Bien que les autorités japonaises aient d'abord tenté de minimiser les dégâts, cette catastrophe nucléaire s'est avéré en réalité aussi importante que celle de Tchernobyl. J'étais alors à l'époque trop jeune pour m'en rappeler mais là, cette fois-ci, je ne peux pas me voiler la face en disant que je n'ai rien vu.

C'est pour cela que j'ai eu envie de lire cet ouvrage, pour essayer de mieux comprendre et d'être en empathie avec les gens qui y ont survécu.

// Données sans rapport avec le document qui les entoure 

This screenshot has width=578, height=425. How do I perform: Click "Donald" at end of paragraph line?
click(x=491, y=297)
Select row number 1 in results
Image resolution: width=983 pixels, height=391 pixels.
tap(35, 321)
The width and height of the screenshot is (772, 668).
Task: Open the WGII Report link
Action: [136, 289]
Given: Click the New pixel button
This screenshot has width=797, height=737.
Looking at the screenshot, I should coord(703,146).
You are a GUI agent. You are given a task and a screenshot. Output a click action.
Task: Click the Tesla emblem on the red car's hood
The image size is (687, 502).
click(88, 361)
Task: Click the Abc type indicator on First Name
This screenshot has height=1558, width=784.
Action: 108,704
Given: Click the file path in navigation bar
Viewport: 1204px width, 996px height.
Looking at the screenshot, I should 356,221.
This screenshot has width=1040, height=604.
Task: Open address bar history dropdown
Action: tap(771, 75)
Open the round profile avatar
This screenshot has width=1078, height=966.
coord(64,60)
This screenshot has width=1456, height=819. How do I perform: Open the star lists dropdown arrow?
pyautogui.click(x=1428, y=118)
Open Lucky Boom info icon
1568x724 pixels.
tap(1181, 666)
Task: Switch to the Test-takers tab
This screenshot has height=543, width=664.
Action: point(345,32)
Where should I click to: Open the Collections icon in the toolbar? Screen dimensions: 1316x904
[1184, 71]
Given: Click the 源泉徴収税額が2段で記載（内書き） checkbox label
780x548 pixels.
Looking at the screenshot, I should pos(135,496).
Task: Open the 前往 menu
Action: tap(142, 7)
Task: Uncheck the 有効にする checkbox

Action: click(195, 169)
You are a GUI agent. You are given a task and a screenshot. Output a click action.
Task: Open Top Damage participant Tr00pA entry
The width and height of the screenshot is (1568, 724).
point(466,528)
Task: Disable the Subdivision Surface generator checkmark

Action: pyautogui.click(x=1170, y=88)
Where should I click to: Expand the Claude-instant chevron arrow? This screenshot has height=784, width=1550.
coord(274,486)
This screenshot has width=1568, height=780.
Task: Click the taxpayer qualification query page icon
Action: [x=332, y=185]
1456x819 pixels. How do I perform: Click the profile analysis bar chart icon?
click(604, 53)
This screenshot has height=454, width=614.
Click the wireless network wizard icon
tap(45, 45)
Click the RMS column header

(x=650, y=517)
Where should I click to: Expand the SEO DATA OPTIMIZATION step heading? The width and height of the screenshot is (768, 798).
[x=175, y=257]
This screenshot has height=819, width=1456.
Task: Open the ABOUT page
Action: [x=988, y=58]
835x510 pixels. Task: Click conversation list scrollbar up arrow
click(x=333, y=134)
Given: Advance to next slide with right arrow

L'auteur s'est en effet rendu sur place, accompagné d'une interprète et a sillonné plusieurs villes telles que Tokyo, Kesennima, Oshima, Koriyama, Miyako Oji et enfin Kawauchi (cette dernière se trouvait d'ailleurs en zone interdite) afin de recueillir des témoignages d'habitants qui ont, pour la plupart, tout perdu, mais qui ont au moins conservé la chose la plus importante qui existe sur cette terre, c'est-à-dire, la Vie.



Au cours de ses pérégrinations, l'auteur-reporter ne se sépare jamais de son dosimètre afin de comparer le taux de radioactivité des différentes villes dans lesquels il s'est rendu et c'est là où j'ai eu un peu plus de mal à suivre lorsqu'il parle de rems et de millirems.

Un ouvrage néanmoins passionnant mais qui ne laisse certainement pas indemne. A découvrir !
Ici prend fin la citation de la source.